これをソフトバンク株にあてはめてみます。
売買単位が100株なので、株価が1万円以下の場合、100万円以内に収まるのでNISA口座でソフトバンク株を買い付けることが可能です。

逆に1万円を超えると、再び株価が1万円を割るまで、ソフトバンク株はNISA口座では買うことはできません

1万円を超えた後の「株式分割」に期待

ソフトバンク株が1万円を超えた場合、株を購入するのに100万円必要になるため、個人投資家からは買いづらくなる銘柄になります。
ソフトバンクのような個人投資家の割合が多い銘柄では、できるだけ個人が投資しやすい環境を作る必要があります。

そこで期待出来るのが「株式分割」です。
個人投資家離れを防ぐために、ソフトバンクが100株から10株への10分割を行ってくる可能性が出てきます。
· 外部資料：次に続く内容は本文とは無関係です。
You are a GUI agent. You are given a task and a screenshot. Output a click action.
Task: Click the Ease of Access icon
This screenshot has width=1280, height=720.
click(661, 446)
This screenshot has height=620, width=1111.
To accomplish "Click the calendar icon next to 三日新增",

「株式分割」は株価が高騰した際に、株の単位を切り下げる手段で、ソフトバンクの小会社になったガンホーも今年は何度も株式分割を繰り返しています。

「株式分割」のメリットは以前、ガンホーの株式分割の際に記事にしました。
ガンホーが行った株式分割。何故、分割で株価が上がるのか?

今後も要注目のソフトバンク株

今後、ソフトバンク株が年内に1万円を超えるかどうかは要注目です。

ソフトバンク株をNISAへ移行するベストシナリオとしては、以下のとおり。

  1. 年内に9,000円台でソフトバンク株を特定口座から売却
  2. 年末年始にかけて資金をNISA口座に移す
  3. 年明けにNISA口座から1万円以下でソフトバンク株を100株購入

このベストシナリオが実現すれば、今後来るかもしれない「株式分割」のメリットも享受しつつ、キャピタルゲイン(売却益)も狙えます。

長期投資銘柄としても有望なソフトバンク株。NISAの恩恵を最大限受けるなら、この年末年始が勝負どころと言えそうです。